> [What you need to do] Copy out the items below without any changes, starting at the line containing "The width and height of the screenshot is (1000, 456)." and ending with the line containing "Toggle the Remember", both of those lines included.

(Records from a pointing dataset)
□ □ □ □ □

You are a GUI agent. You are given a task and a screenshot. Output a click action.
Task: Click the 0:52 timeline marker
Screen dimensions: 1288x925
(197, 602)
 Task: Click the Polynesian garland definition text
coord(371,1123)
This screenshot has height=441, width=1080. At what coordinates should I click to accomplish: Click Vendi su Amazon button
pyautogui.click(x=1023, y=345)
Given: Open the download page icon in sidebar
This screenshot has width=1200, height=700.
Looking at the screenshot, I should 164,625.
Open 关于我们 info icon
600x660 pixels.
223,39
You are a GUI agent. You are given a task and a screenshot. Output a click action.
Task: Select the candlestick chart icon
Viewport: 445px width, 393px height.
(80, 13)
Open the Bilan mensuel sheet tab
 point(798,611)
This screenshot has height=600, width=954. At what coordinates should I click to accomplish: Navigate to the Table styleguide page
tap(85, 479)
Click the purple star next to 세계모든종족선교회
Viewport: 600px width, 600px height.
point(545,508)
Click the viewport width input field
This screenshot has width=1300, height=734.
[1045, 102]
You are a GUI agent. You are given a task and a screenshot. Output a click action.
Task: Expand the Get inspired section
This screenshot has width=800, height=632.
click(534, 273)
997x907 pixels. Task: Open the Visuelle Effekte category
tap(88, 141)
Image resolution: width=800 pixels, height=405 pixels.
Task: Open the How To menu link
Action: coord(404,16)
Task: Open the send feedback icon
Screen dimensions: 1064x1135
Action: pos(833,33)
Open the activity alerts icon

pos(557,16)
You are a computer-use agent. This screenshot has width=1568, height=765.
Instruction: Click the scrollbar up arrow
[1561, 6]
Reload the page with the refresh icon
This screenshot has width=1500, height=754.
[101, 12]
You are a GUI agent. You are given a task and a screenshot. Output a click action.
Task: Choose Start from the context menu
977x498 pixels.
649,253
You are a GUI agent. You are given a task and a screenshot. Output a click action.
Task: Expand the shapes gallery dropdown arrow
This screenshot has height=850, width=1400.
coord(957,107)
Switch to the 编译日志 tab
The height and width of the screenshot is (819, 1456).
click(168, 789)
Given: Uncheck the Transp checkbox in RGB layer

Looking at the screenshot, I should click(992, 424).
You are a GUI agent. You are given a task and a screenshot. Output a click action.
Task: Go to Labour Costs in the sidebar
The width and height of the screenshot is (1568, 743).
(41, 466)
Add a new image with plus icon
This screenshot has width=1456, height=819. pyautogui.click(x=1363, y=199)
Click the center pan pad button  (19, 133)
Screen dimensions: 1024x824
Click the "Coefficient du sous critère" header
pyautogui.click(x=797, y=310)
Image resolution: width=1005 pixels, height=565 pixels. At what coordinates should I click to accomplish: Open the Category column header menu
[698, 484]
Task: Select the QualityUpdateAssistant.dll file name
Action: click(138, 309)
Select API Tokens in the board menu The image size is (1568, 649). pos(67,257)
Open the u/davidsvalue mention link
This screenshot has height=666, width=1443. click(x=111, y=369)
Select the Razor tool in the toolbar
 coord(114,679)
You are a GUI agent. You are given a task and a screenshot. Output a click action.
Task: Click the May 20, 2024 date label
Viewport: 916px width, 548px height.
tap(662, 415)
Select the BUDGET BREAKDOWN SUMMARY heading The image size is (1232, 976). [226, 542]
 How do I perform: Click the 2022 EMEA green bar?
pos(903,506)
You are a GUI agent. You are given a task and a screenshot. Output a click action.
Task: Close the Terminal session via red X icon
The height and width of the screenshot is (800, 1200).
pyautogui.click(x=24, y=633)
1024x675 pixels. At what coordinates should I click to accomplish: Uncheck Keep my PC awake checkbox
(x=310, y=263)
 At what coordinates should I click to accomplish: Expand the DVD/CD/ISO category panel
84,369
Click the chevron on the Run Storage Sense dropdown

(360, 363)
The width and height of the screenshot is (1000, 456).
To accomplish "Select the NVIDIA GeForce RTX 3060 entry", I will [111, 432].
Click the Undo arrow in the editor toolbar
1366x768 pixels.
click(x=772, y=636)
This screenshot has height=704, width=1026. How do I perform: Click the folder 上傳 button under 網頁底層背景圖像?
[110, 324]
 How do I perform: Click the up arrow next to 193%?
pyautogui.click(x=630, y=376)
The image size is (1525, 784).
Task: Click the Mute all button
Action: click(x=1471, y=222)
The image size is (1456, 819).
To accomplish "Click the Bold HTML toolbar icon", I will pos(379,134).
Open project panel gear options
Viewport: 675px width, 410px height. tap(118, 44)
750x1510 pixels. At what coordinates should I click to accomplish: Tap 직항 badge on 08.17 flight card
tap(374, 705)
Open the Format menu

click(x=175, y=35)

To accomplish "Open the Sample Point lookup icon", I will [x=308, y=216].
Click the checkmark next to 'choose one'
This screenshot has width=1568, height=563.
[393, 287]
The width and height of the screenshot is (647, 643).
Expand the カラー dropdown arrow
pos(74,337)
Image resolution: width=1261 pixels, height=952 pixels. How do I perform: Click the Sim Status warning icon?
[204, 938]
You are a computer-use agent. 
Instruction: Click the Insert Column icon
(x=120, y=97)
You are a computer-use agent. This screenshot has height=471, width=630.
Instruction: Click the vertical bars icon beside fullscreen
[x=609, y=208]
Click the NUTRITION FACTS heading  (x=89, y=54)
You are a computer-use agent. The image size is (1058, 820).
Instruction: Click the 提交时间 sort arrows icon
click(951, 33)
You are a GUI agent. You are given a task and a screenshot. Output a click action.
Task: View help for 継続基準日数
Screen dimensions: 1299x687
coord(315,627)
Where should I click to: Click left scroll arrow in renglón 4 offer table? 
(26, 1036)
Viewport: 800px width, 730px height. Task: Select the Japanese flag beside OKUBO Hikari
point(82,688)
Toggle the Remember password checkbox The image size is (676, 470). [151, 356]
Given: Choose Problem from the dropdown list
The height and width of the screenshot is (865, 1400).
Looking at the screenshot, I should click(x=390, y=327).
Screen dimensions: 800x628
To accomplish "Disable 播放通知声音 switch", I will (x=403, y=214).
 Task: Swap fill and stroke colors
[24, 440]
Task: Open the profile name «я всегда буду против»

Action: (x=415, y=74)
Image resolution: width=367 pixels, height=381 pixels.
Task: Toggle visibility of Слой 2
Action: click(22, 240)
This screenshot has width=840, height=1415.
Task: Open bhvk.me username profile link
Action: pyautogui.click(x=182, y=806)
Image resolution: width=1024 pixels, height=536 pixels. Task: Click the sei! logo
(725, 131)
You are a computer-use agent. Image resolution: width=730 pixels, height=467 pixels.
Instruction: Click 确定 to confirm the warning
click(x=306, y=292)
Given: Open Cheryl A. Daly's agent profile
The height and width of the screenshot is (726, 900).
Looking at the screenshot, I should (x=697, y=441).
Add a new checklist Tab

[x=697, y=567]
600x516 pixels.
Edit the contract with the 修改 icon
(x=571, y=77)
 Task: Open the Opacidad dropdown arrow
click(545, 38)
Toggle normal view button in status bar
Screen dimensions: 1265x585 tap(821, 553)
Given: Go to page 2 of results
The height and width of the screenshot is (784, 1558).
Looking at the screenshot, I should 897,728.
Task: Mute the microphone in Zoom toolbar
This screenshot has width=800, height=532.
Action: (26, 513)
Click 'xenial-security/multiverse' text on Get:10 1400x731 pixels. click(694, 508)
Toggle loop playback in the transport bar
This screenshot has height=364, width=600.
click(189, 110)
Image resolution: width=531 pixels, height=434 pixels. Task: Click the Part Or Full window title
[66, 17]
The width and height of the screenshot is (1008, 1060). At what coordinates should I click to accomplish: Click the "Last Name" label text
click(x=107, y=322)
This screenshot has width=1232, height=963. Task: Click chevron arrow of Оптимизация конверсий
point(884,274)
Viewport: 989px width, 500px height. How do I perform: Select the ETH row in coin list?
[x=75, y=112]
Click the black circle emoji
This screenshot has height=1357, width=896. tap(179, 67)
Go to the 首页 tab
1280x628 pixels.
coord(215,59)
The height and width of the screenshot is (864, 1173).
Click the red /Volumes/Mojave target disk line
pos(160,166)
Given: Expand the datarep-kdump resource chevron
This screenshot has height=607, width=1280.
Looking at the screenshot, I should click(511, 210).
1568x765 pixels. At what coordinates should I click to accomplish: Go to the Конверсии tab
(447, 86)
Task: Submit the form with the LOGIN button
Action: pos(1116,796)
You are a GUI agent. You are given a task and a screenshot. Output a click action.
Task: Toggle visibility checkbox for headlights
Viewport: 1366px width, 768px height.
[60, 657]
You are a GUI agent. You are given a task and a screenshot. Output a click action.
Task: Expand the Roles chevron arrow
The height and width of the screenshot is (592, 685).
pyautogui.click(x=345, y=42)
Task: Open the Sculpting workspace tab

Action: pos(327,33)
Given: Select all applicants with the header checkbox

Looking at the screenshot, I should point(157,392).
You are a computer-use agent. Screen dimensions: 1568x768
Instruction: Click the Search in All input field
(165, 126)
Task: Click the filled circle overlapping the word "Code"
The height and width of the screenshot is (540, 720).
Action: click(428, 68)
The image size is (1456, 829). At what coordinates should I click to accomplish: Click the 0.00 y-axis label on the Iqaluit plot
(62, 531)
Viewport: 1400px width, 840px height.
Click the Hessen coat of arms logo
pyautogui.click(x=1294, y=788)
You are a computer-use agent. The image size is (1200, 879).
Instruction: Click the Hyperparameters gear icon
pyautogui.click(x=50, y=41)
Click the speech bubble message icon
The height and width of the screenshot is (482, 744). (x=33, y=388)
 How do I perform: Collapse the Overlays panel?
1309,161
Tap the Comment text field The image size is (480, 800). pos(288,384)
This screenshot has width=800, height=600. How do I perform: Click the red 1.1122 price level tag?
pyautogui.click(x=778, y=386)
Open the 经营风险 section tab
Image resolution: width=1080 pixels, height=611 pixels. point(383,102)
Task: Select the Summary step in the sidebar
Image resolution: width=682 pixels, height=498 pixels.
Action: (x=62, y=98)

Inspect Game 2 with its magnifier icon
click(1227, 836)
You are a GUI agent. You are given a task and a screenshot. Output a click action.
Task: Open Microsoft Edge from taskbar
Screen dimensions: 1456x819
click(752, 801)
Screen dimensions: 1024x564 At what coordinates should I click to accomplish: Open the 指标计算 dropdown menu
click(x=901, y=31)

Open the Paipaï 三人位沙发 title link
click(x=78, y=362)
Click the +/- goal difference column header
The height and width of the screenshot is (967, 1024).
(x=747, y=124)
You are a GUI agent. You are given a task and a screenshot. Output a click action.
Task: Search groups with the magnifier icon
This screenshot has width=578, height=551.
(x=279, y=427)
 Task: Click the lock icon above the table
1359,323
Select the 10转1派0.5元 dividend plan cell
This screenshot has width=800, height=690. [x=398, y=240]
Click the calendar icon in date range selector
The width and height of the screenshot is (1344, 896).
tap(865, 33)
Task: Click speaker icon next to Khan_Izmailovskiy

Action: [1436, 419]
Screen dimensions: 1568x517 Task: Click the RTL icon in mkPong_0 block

□ □ □ □ □

> [Final result]
The width and height of the screenshot is (1000, 456).
To accomplish "Select the NVIDIA GeForce RTX 3060 entry", I will [111, 432].
Click the Undo arrow in the editor toolbar
1366x768 pixels.
click(x=772, y=636)
This screenshot has height=704, width=1026. How do I perform: Click the folder 上傳 button under 網頁底層背景圖像?
[110, 324]
 How do I perform: Click the up arrow next to 193%?
pyautogui.click(x=630, y=376)
The image size is (1525, 784).
Task: Click the Mute all button
Action: click(x=1471, y=222)
The image size is (1456, 819).
To accomplish "Click the Bold HTML toolbar icon", I will pos(379,134).
Open project panel gear options
Viewport: 675px width, 410px height. tap(118, 44)
750x1510 pixels. At what coordinates should I click to accomplish: Tap 직항 badge on 08.17 flight card
tap(374, 705)
Open the Format menu

click(x=175, y=35)

To accomplish "Open the Sample Point lookup icon", I will [x=308, y=216].
Click the checkmark next to 'choose one'
This screenshot has width=1568, height=563.
[393, 287]
The width and height of the screenshot is (647, 643).
Expand the カラー dropdown arrow
pos(74,337)
Image resolution: width=1261 pixels, height=952 pixels. How do I perform: Click the Sim Status warning icon?
[204, 938]
You are a computer-use agent. 
Instruction: Click the Insert Column icon
(x=120, y=97)
You are a computer-use agent. This screenshot has height=471, width=630.
Instruction: Click the vertical bars icon beside fullscreen
[x=609, y=208]
Click the NUTRITION FACTS heading  (x=89, y=54)
You are a computer-use agent. The image size is (1058, 820).
Instruction: Click the 提交时间 sort arrows icon
click(951, 33)
You are a GUI agent. You are given a task and a screenshot. Output a click action.
Task: View help for 継続基準日数
Screen dimensions: 1299x687
coord(315,627)
Where should I click to: Click left scroll arrow in renglón 4 offer table? 
(26, 1036)
Viewport: 800px width, 730px height. Task: Select the Japanese flag beside OKUBO Hikari
point(82,688)
Toggle the Remember password checkbox The image size is (676, 470). [151, 356]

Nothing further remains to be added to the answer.